Two of the keys to success when fishing for largemouth bass in any lake, are:
A. Determining what seasonal pattern you will be faced with. B. The location of the highest percentage spots to fish during that seasonal pattern.
In the upper Midwest, on both natural lakes and reservoirs, the largemouth bass will begin their migration toward shallow water almost immediately after ice out. The purpose of this migration is twofold - feeding and eventually spawning. If you can locate the best shallow areas, you will be able to follow the fish throughout the spring, and into post-spawn.

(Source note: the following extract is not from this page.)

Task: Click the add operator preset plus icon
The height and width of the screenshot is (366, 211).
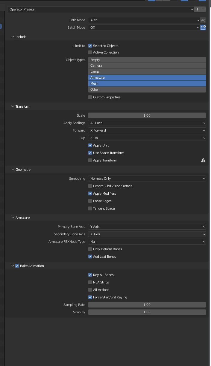Action: [197, 9]
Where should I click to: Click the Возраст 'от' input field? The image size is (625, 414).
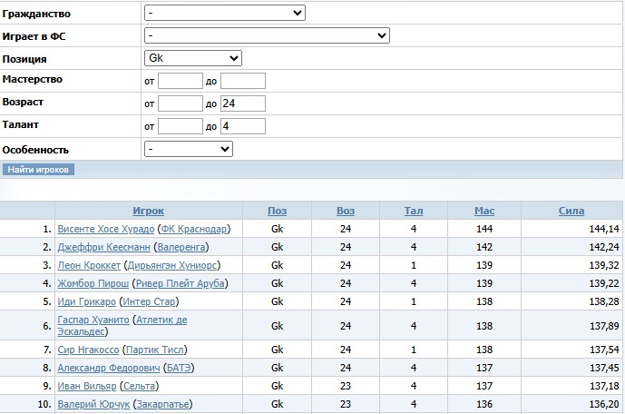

My usual research routine starts in the off-season. I like to purchase no less than two different brands of lake maps for each body of water on my tournament schedule. You will find that the detail of maps vary from manufacturer to manufacturer depending on their mapping source, but most information is good information and I will take all I can get! Typically any tournament I have from ice out through the end of May, I can classify as pre-spawn.
I will carefully study these maps, paying particular attention to bays that have shallow flats (under 8’ of water) in the northern section of the lake. Ideally, bays with an expansive flat in the northwest portion of the lake will captivate my interest. These bays will see more sunlight and are at least somewhat protected from prevailing winds. I will highlight as many of these flats as possible on my maps, and will check most of them when pre-fishing.
Some of the characteristics that will make a flat special, include:
Defined point/points at the mouth of the bay. Secondary points within the bay. A creek channel. Deep drop-offs or ledges outside the flat. Inside turns. Submergent or emergent vegetation. Stumps or brush-piles. Rocks or riprap.
When actually on the lake, a surface temperature gauge is a must for determining not a particular temperature, but some of the warmest water you can find. Often you will find the main lake more than 5 degrees colder than a bay. When I start checking the bays I had highlighted on the maps during pre-work, I will start fishing in the warmest areas first and these will most often be dark bottom bays.
Nine times out of ten I will circle the flat within the bay to see the actual layout in comparison to the maps. Then I will zigzag through the flat with the trolling motor on high and throw a swim jig or a spinner-bait. I am doing two things in this process - trying to get bit, and scanning the water looking for baitfish, pan fish and bass.
If I start getting hits or catching fish on the flat, I will begin to refine the pattern. Is the activity I am experiencing coming off of stumps, brush piles, new weed growth or perhaps rocks? When I determine if there is some specific cover or structure on the flat that is producing fish, I slow down and work every similar spot on the flat thoroughly.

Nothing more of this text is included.